DIRECTIONS:
Only the lines below from the one containing "545x441 pixels." to the one containing "Go to the Файловый архив section" should be repeated, both included and unchanged.

○ ○ ○ ○ ○

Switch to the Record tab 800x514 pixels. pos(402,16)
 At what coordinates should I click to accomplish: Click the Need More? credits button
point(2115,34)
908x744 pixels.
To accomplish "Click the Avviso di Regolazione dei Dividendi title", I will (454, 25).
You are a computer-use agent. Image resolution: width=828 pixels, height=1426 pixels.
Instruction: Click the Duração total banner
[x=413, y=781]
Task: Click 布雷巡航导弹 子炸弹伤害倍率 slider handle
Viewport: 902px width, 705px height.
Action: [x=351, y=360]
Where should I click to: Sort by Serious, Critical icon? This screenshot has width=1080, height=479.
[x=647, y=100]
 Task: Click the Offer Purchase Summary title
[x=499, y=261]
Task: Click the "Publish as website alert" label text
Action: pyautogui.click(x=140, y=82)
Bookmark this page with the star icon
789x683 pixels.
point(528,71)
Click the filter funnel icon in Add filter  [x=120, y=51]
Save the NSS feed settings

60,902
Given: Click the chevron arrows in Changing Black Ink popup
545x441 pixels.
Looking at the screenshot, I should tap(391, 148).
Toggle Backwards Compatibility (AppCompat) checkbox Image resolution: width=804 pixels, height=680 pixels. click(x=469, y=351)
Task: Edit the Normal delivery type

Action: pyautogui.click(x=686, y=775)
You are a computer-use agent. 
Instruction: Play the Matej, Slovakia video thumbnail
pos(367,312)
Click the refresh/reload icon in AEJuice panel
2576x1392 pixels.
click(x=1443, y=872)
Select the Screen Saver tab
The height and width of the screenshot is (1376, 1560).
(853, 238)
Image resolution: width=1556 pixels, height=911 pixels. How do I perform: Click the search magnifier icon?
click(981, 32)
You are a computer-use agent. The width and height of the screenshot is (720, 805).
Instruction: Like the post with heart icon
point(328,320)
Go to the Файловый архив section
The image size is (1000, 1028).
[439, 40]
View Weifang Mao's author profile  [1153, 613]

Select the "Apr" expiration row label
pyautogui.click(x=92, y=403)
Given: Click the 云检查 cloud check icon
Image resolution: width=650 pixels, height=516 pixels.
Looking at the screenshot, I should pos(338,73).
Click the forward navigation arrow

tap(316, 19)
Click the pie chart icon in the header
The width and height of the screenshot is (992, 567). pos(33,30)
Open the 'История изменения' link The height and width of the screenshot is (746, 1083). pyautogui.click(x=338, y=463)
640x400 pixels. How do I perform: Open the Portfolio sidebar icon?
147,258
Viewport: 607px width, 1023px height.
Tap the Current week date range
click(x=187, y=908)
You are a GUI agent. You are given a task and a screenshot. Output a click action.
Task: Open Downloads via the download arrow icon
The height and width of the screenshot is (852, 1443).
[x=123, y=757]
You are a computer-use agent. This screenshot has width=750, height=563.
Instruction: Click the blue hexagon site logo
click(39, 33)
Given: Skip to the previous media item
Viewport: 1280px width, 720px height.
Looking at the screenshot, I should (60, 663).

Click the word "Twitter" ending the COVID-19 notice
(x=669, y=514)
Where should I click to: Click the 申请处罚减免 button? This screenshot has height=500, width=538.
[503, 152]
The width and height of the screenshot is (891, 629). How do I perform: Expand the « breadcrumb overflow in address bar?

○ ○ ○ ○ ○

TASK OUTPUT:
545x441 pixels.
Looking at the screenshot, I should tap(391, 148).
Toggle Backwards Compatibility (AppCompat) checkbox Image resolution: width=804 pixels, height=680 pixels. click(x=469, y=351)
Task: Edit the Normal delivery type

Action: pyautogui.click(x=686, y=775)
You are a computer-use agent. 
Instruction: Play the Matej, Slovakia video thumbnail
pos(367,312)
Click the refresh/reload icon in AEJuice panel
2576x1392 pixels.
click(x=1443, y=872)
Select the Screen Saver tab
The height and width of the screenshot is (1376, 1560).
(853, 238)
Image resolution: width=1556 pixels, height=911 pixels. How do I perform: Click the search magnifier icon?
click(981, 32)
You are a computer-use agent. The width and height of the screenshot is (720, 805).
Instruction: Like the post with heart icon
point(328,320)
Go to the Файловый архив section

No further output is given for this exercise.